Preparing a script for a production of Antigone I am struck by a couple of lines celebrating the certainty of the tragic story. It is a form in which hope is relinquished, that ‘bastard hope’ that is in melodrama, romance, even kitchen sink realism. Instead, the argument goes, once hope is relinquished, tranquillity is possible.

As I ponder that concept, the local council knocks back our request for a minimal subsidy for the local museum which celebrates working class history, and I realise the foolishness of the hope embodied in our application for a subsidy, a hope that the business-owning councillors will feel any resonance with the working class heritage of the Coast, that the Marxist agenda, expressed as hope, is a nonsense. That instead, its failure or its success must be seen as certainties. Take your pick. And if failure is chosen, then the certainty of capitalism is accepted, with its criminality and greed. Or if success is chosen then the hopelessness of understanding or resonance from the other side must be accepted as certainties.

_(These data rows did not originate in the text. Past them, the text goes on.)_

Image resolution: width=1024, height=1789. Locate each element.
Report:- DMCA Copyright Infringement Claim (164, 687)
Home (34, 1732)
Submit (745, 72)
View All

There must be a similar certainty with the climate crisis. We will either change our ways or not. Take your pick. If not, party on. If we will change, there is no forgiveness or excuse, and the action will need to be as resolute and as certain as the action of a tragedy. And then we can experience tranquillity.

And can there be humour in the tragic model? Yes, provided sometimes by the chorus, who are watchfully getting on with subsistence as the important people suffer their tragic destinies. But there is a difference now. We are all important and at the same time, all members of the chorus.